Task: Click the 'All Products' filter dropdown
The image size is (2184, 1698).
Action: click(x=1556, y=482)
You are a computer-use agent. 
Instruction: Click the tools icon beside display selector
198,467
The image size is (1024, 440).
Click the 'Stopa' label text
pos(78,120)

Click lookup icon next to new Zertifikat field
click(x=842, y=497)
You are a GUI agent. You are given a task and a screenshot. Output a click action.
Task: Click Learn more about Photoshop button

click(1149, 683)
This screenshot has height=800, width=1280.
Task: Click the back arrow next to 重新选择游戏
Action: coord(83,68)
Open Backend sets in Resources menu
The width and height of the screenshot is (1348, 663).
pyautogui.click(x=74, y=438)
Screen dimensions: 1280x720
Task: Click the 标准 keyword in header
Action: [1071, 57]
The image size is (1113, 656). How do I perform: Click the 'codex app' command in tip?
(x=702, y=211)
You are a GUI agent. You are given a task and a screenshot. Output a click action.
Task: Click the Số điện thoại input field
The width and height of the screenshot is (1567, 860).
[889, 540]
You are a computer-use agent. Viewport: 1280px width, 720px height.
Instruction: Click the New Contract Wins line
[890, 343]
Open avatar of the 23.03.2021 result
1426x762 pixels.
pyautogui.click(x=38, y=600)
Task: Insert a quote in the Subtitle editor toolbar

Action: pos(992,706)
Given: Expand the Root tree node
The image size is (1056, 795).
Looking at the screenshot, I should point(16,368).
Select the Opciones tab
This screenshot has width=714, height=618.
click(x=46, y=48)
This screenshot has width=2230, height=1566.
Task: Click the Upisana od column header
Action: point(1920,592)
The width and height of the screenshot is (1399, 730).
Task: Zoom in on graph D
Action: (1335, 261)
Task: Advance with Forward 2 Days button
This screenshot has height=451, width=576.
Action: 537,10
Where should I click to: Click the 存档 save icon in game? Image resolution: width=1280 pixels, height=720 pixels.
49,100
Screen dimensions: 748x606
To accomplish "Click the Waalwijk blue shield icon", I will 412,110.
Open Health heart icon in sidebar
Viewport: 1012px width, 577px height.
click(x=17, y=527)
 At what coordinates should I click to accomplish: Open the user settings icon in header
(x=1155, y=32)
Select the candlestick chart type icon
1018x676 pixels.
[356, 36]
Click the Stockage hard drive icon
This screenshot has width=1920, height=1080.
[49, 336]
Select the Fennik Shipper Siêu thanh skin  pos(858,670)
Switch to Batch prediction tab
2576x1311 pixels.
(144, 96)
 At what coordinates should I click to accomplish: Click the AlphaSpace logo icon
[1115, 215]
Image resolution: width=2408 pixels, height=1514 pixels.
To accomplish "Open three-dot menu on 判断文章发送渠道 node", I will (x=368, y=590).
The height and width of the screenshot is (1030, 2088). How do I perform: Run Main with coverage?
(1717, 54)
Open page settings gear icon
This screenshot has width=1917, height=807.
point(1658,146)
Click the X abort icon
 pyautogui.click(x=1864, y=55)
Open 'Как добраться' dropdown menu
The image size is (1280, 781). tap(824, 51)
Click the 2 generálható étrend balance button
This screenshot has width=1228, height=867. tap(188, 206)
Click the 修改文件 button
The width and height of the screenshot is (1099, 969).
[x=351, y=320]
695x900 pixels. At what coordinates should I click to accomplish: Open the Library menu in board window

==========

## What you will do
Can you turn all the lines of the material above into a numbered list, leaving out any blank lines?

## Output of the exercise
1. Task: Click the 'All Products' filter dropdown
2. The image size is (2184, 1698).
3. Action: click(x=1556, y=482)
4. You are a computer-use agent. 
5. Instruction: Click the tools icon beside display selector
6. 198,467
7. The image size is (1024, 440).
8. Click the 'Stopa' label text
9. pos(78,120)
10. Click lookup icon next to new Zertifikat field
11. click(x=842, y=497)
12. You are a GUI agent. You are given a task and a screenshot. Output a click action.
13. Task: Click Learn more about Photoshop button
14. click(1149, 683)
15. This screenshot has height=800, width=1280.
16. Task: Click the back arrow next to 重新选择游戏
17. Action: coord(83,68)
18. Open Backend sets in Resources menu
19. The width and height of the screenshot is (1348, 663).
20. pyautogui.click(x=74, y=438)
21. Screen dimensions: 1280x720
22. Task: Click the 标准 keyword in header
23. Action: [1071, 57]
24. The image size is (1113, 656). How do I perform: Click the 'codex app' command in tip?
25. (x=702, y=211)
26. You are a GUI agent. You are given a task and a screenshot. Output a click action.
27. Task: Click the Số điện thoại input field
28. The width and height of the screenshot is (1567, 860).
29. [889, 540]
30. You are a computer-use agent. Viewport: 1280px width, 720px height.
31. Instruction: Click the New Contract Wins line
32. [890, 343]
33. Open avatar of the 23.03.2021 result
34. 1426x762 pixels.
35. pyautogui.click(x=38, y=600)
36. Task: Insert a quote in the Subtitle editor toolbar
37. Action: pos(992,706)
38. Given: Expand the Root tree node
39. The image size is (1056, 795).
40. Looking at the screenshot, I should point(16,368).
41. Select the Opciones tab
42. This screenshot has width=714, height=618.
43. click(x=46, y=48)
44. This screenshot has width=2230, height=1566.
45. Task: Click the Upisana od column header
46. Action: point(1920,592)
47. The width and height of the screenshot is (1399, 730).
48. Task: Zoom in on graph D
49. Action: (1335, 261)
50. Task: Advance with Forward 2 Days button
51. This screenshot has height=451, width=576.
52. Action: 537,10
53. Where should I click to: Click the 存档 save icon in game? Image resolution: width=1280 pixels, height=720 pixels.
54. 49,100
55. Screen dimensions: 748x606
56. To accomplish "Click the Waalwijk blue shield icon", I will 412,110.
57. Open Health heart icon in sidebar
58. Viewport: 1012px width, 577px height.
59. click(x=17, y=527)
60.  At what coordinates should I click to accomplish: Open the user settings icon in header
61. (x=1155, y=32)
62. Select the candlestick chart type icon
63. 1018x676 pixels.
64. [356, 36]
65. Click the Stockage hard drive icon
66. This screenshot has width=1920, height=1080.
67. [49, 336]
68. Select the Fennik Shipper Siêu thanh skin  pos(858,670)
69. Switch to Batch prediction tab
70. 2576x1311 pixels.
71. (144, 96)
72.  At what coordinates should I click to accomplish: Click the AlphaSpace logo icon
73. [1115, 215]
74. Image resolution: width=2408 pixels, height=1514 pixels.
75. To accomplish "Open three-dot menu on 判断文章发送渠道 node", I will (x=368, y=590).
76. The height and width of the screenshot is (1030, 2088). How do I perform: Run Main with coverage?
77. (1717, 54)
78. Open page settings gear icon
79. This screenshot has width=1917, height=807.
80. point(1658,146)
81. Click the X abort icon
82.  pyautogui.click(x=1864, y=55)
83. Open 'Как добраться' dropdown menu
84. The image size is (1280, 781). tap(824, 51)
85. Click the 2 generálható étrend balance button
86. This screenshot has width=1228, height=867. tap(188, 206)
87. Click the 修改文件 button
88. The width and height of the screenshot is (1099, 969).
89. [x=351, y=320]
90. 695x900 pixels. At what coordinates should I click to accomplish: Open the Library menu in board window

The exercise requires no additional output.